Cette formule, qui apparaît dans une note du poème « La main de Lacenaire » et qui sera supprimée en 1945 128 , énonce bien la situation de la poésie une fois affirmés le scandale du monde tel qu’il est et le désir radical de destruction. Comme pour les surréalistes qui au lendemain du premier conflit mondial trouvent dans la révolte absolue un exutoire à la tentation du suicide 129 , le désir d’anéantissement se double d’un élan vital qui, chez Char, transparaît dans les potentialités d’avenir déployées par les destructions et les cataclysmes eux-mêmes.

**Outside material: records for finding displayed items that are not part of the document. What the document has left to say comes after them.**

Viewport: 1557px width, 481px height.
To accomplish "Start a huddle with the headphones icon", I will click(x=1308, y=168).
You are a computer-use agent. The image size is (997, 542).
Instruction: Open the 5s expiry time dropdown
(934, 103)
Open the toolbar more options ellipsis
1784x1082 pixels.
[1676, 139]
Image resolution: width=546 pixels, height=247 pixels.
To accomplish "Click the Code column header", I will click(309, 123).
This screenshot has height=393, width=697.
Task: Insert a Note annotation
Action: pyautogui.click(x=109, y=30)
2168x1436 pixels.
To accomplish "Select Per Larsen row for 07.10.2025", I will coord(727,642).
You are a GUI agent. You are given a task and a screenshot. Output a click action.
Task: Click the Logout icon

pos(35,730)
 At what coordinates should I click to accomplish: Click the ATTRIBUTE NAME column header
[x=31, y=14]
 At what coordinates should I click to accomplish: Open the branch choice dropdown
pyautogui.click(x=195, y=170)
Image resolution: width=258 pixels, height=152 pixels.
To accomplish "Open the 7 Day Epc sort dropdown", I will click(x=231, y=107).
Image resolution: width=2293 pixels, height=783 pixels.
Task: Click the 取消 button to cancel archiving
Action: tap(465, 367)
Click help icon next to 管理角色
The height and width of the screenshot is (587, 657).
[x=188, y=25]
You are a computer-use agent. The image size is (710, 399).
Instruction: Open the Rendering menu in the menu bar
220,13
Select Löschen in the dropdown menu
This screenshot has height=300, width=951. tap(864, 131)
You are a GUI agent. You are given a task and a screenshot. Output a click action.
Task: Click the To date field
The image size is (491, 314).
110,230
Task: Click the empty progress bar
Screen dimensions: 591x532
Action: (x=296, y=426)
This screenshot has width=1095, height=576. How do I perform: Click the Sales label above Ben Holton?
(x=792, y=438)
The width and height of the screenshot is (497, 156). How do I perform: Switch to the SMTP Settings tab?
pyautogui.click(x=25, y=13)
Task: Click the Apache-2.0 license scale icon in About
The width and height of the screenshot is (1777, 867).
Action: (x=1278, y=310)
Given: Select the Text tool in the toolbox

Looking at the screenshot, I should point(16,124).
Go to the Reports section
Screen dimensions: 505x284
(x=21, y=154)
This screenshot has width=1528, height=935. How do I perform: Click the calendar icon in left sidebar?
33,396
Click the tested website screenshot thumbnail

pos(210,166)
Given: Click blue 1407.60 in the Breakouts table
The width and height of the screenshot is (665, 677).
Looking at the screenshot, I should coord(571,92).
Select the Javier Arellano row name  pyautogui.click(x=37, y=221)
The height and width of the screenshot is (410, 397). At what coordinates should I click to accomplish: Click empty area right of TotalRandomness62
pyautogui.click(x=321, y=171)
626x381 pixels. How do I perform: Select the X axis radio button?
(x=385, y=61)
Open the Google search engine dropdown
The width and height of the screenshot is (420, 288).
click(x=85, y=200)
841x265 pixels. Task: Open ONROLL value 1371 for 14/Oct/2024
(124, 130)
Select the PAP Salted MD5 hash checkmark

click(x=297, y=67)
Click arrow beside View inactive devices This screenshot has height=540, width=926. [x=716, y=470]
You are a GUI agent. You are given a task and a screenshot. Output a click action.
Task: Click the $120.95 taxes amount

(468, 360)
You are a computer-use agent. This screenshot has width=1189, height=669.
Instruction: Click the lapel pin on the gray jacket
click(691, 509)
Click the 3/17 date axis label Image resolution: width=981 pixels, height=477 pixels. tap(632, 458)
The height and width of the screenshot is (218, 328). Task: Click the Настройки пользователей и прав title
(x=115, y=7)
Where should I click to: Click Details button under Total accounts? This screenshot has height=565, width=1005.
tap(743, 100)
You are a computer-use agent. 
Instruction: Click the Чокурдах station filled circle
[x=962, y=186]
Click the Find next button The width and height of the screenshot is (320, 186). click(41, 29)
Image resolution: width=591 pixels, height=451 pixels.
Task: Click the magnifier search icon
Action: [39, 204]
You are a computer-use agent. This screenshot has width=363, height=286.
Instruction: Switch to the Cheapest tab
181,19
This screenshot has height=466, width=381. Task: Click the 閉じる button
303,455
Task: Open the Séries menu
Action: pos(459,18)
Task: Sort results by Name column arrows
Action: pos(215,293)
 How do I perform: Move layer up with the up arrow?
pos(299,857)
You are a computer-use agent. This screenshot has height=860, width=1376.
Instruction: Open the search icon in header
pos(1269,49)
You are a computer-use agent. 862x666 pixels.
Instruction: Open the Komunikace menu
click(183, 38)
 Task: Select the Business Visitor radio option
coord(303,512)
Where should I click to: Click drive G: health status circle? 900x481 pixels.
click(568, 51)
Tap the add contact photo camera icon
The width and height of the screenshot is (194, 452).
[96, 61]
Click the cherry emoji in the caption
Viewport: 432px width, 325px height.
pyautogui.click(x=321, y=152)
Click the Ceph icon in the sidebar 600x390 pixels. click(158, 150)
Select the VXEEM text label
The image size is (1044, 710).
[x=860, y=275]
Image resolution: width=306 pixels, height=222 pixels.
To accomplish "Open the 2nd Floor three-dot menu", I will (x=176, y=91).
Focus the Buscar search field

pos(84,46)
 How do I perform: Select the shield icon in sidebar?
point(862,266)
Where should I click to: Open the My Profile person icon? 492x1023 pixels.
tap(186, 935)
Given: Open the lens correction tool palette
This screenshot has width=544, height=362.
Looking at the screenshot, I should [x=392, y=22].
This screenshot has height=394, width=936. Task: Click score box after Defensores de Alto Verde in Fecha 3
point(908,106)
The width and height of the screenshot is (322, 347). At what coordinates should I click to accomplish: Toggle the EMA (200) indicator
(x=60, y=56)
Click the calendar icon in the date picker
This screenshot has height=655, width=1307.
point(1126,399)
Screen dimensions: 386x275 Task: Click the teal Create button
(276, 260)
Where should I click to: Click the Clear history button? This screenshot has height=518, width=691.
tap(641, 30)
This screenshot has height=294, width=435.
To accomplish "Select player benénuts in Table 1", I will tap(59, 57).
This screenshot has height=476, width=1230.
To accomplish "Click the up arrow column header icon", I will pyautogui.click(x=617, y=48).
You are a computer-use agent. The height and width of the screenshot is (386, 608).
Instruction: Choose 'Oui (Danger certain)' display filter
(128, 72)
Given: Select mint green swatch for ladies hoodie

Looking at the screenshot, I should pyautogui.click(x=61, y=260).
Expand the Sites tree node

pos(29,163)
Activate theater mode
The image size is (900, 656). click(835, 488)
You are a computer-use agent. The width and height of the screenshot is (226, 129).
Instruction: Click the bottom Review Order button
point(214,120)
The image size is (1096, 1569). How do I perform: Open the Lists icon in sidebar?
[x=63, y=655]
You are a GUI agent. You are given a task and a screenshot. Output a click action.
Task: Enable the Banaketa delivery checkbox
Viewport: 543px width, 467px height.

Ce qui précisément fera la crise d’après-guerre, c’est la mise en question d’une possibilité d’issue à la catastrophe. Et ici la divergence avec Breton sera très nette : alors que ce dernier témoignera d’« un optimisme largement anticipatif » 130 , Char de son côté cherchera à redéfinir un rapport au temps et une éthique de l’action qui puisse s’accorder à un pessimisme radical.

Au moment du Marteau sans maître, une temporalité linéaire, comme dans le poème « La luxure », débouchant sur un anéantissement cataclysmique, entre en tension avec un autre type de temporalité, qu’on pourrait qualifier de « révolutionnaire ».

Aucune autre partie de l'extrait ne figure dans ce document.